Court Opinion

ID: 6938453
Source: CourtListenerOpinion
Date Created: 2022-07-24 00:50:42.208427+00
Date Added: 2024-06-11T16:07:35.995844
License: Public Domain

ROSSMAN, J.,
dissenting.
Because I believe the officer’s remarks were admissible, I would affirm the convictions. Accordingly, I dissent.
The majority concludes that the officer’s testimony was an impermissible comment on the credibility of the state’s witness. However, after my review of the evidence, I simply do not see it the same way the majority does. To me, the officer simply explained why he interviewed defendant several different times during the investigation, in the face of defendant’s repeated insistence that he had never met a person by the name of Kidwell. The officer explained that he made the challenged remark and then left the defendant alone, because he wanted defendant to “think about it and try to get his thoughts in order [because the officer was] hoping that he would be straight with us and if any involvement had been made on his part in this situation he would then tell us about it.” Defense counsel did not object to that. The officer then explained:
“I was trying to get him to talk, just to make — open the discourse between us. And he responded * * * by saying that almost all the time she, Colleen Kidwell, probably saw him driving around in his car with a bunch of other girls and was, therefore, jealous of him and that was probably why she was making these allegations.”

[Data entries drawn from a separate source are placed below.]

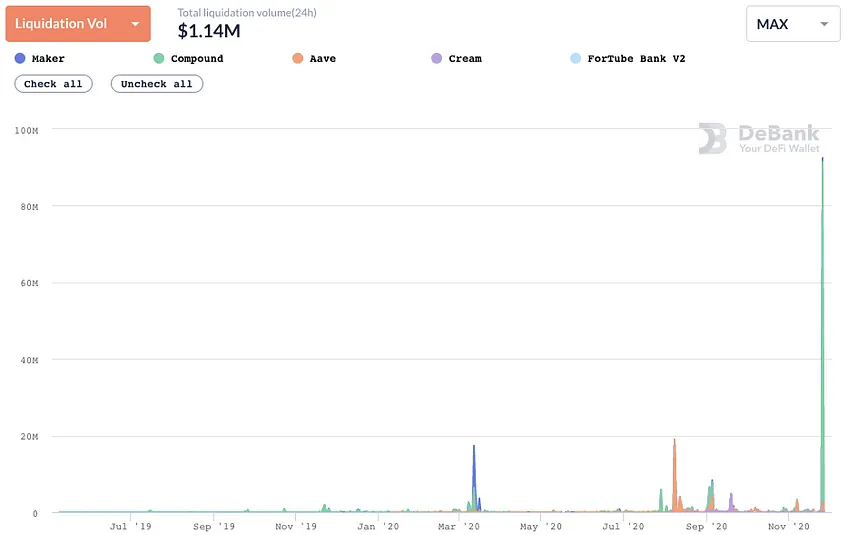This screenshot has height=535, width=848.
Task: Click the ForTube Bank V2 legend circle
Action: (x=575, y=58)
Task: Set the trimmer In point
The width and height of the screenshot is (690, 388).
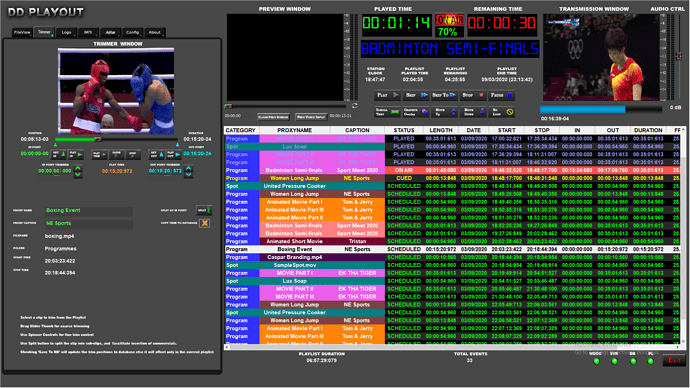Action: coord(58,154)
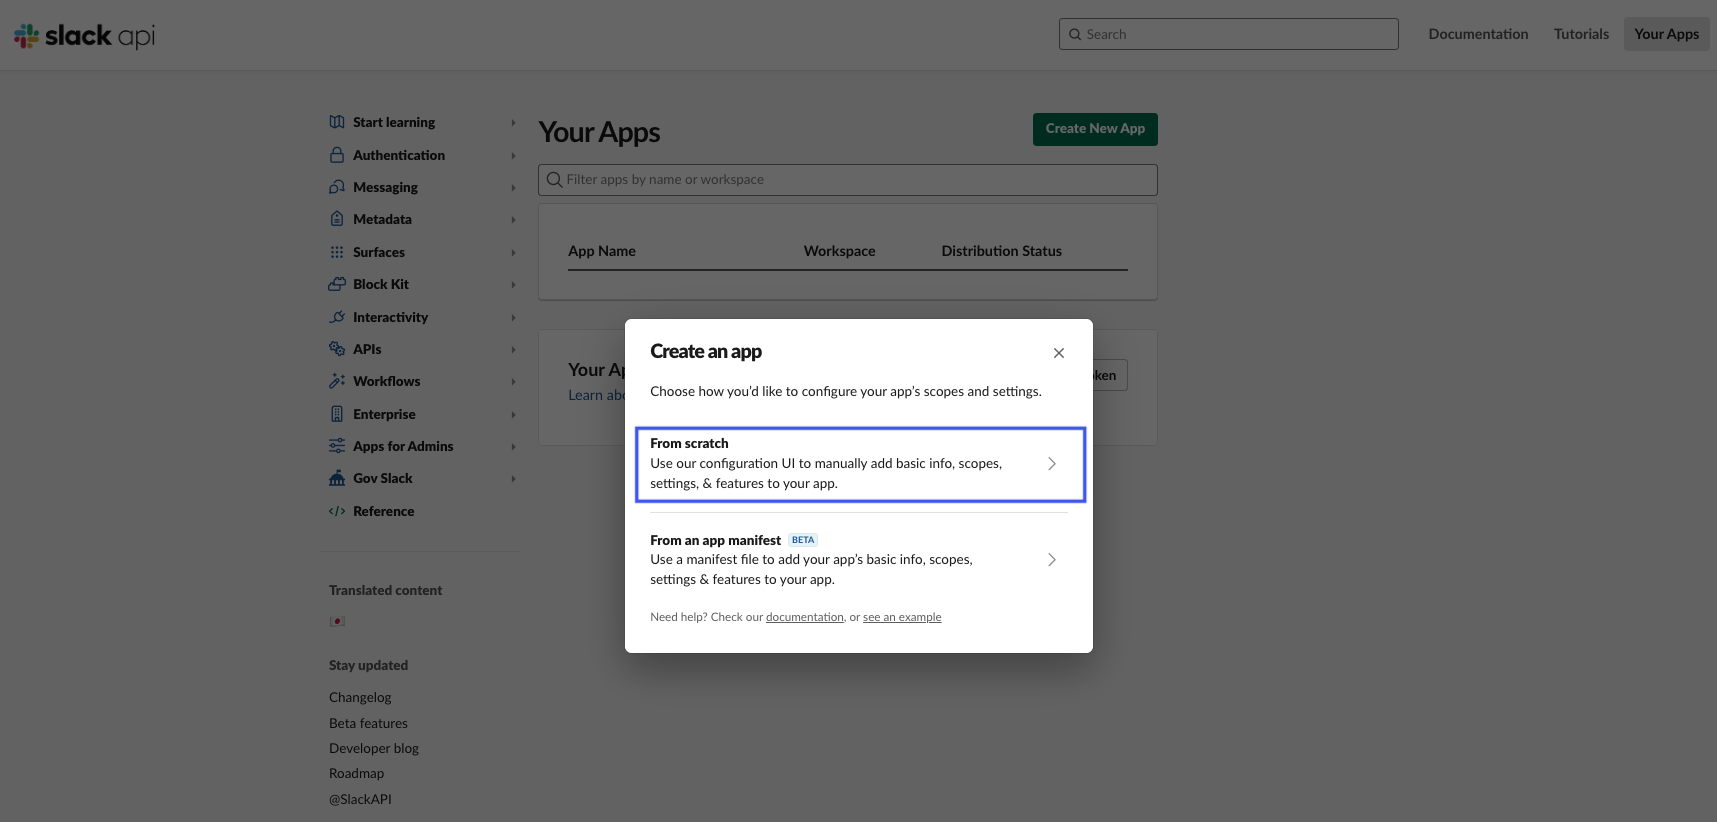Click the Authentication lock icon

(x=337, y=155)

The officer was not making an impermissible comment on Kidwell’s credibility. He was offering a straightforward description of defendant’s refusal to acknowledge that he knew Kidwell, the officer’s response to that refusal and defendant’s ultimate admission that he knew Kidwell and that this was a girlfriend/boyfriend situation that “got out of hand.”
The majority opinion hinges on its conclusion that here, as in State v. McQuisten, 97 Or App 517, 776 P2d 1304 (1989), “the jury could have drawn the inference that the officer believed the witness’ story, thereby bolstering her credibility.” 104 Or App at 661. Used in this context, that statement unnecessarily expands the impermissible comment rule. Even the “inference” in McQuisten was impermissible only *664because the witness characterized the state’s witness as someone who should be believed, agreed with the substance of her testimony and addressed the two critical issues in that case — credibility and consent. In McQuisten, the witness clearly revealed his belief that the state’s witness had been raped. Here, the officer’s remarks were directed at the single issue of whether defendant had met Kidwell, a matter that was not at issue in the trial.
The victim testified that she was forced to submit to defendant’s kidnapping, rape, sodomy, prostitution and robbery. The jury believed her. Even assuming that the admission of the officer’s testimony about a tangential matter had constituted evidential error, I fail to see how the absence of that testimony would have made the jury’s verdict any different.